= Exercise task =
Swap "screenshot" for "screen capture" in the part that opens with the line containing "You are a GUI" and closes with the last line, leaving all else unchanged. Give back only those lines, without the pictures.

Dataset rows

— Start —

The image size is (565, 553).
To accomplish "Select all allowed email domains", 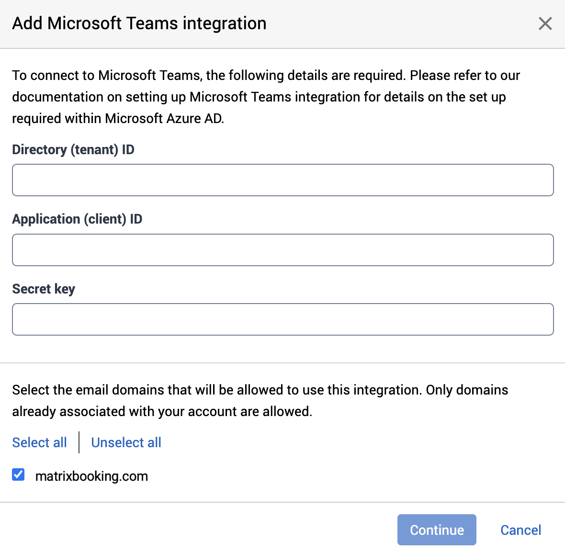I will 39,442.
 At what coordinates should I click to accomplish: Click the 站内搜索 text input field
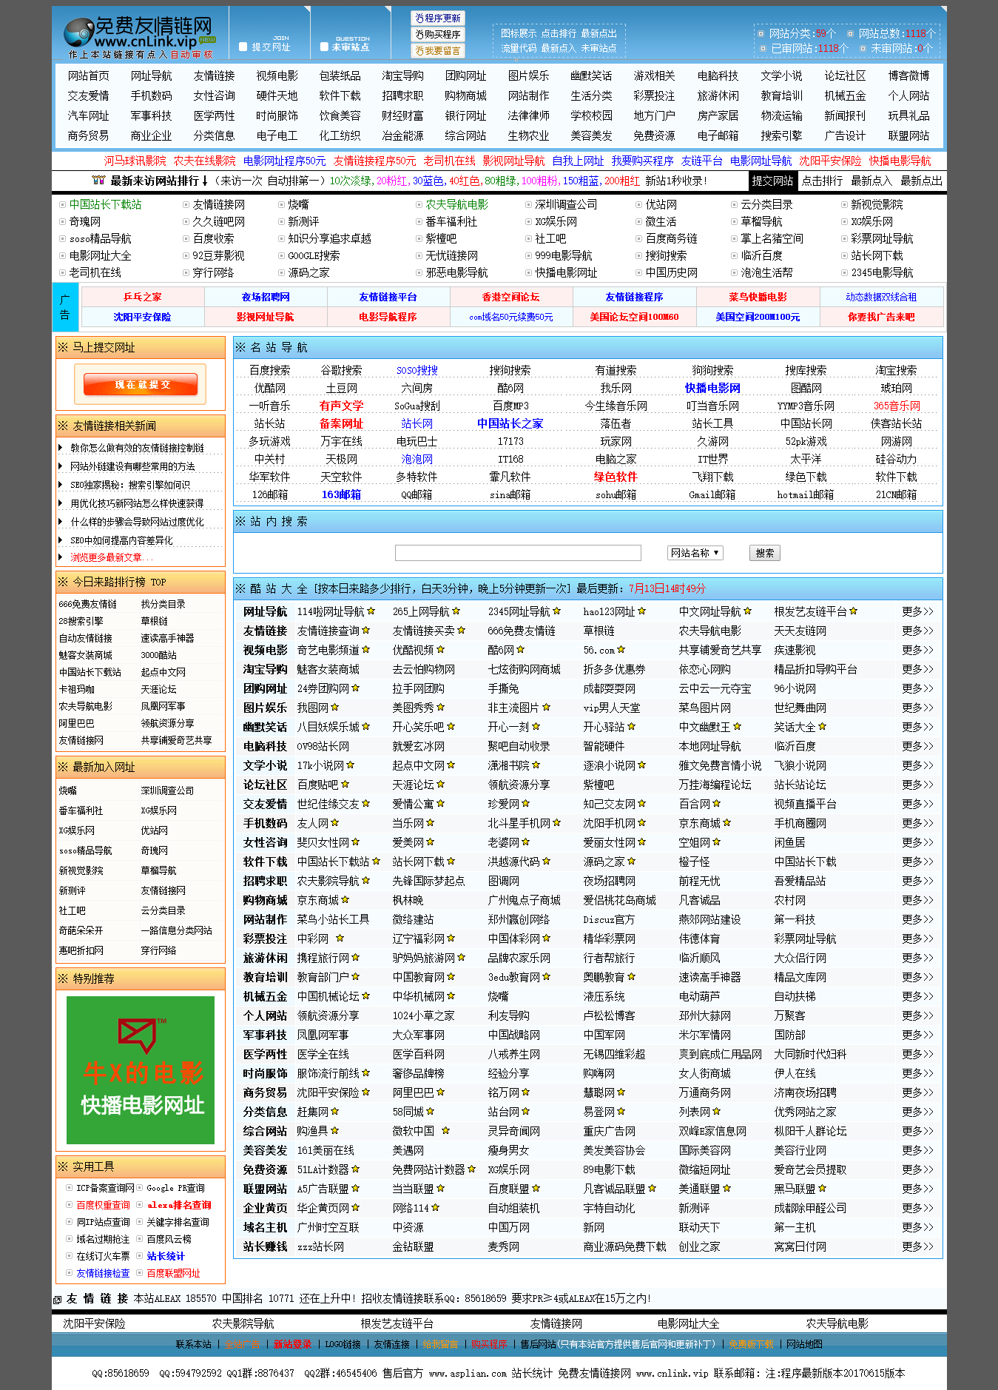point(518,553)
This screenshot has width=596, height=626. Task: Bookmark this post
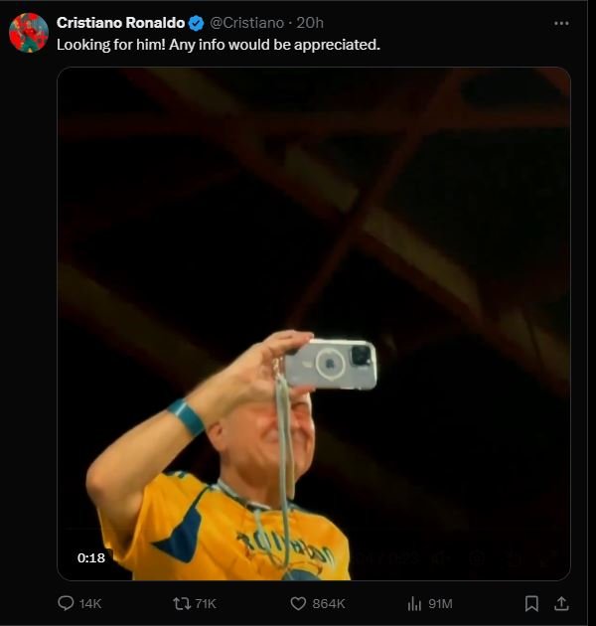pyautogui.click(x=531, y=603)
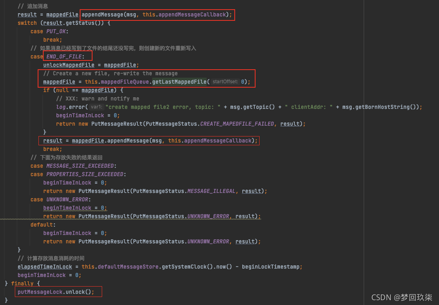Image resolution: width=439 pixels, height=305 pixels.
Task: Click the CSDN watermark text
Action: pyautogui.click(x=401, y=297)
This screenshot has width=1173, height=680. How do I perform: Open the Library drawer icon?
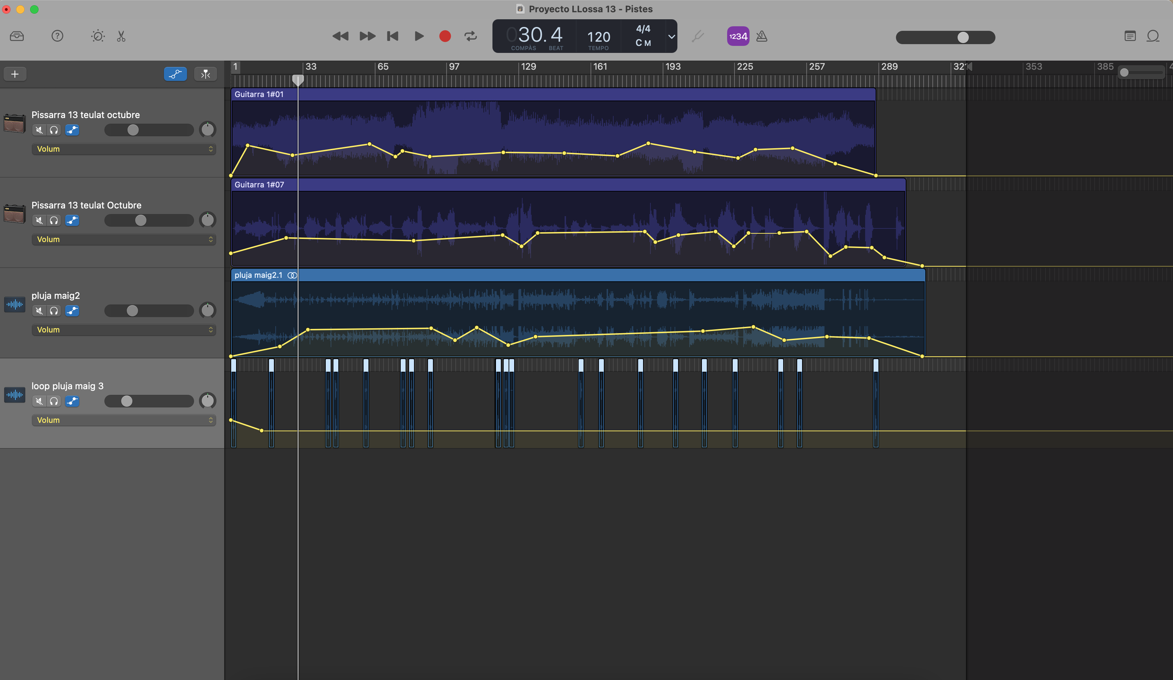point(17,36)
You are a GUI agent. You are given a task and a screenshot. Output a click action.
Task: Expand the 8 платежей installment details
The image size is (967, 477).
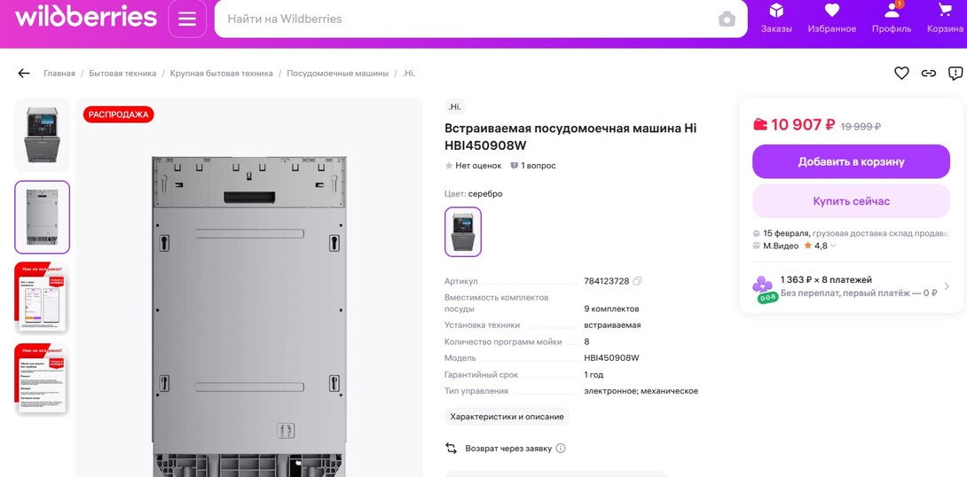[x=851, y=286]
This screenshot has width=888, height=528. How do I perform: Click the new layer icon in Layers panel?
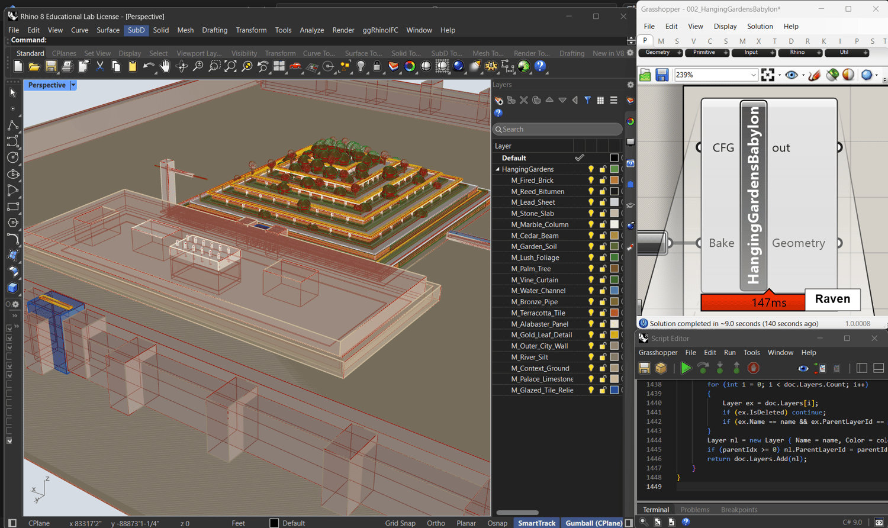click(x=499, y=101)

— End —

= Answer to this task =
You are a GUI agent. You are given a task and a screen capture. Output a click action.
Task: Expand the 8 платежей installment details
The image size is (967, 477).
[x=851, y=286]
This screen capture has width=888, height=528. How do I perform: Click the new layer icon in Layers panel?
click(x=499, y=101)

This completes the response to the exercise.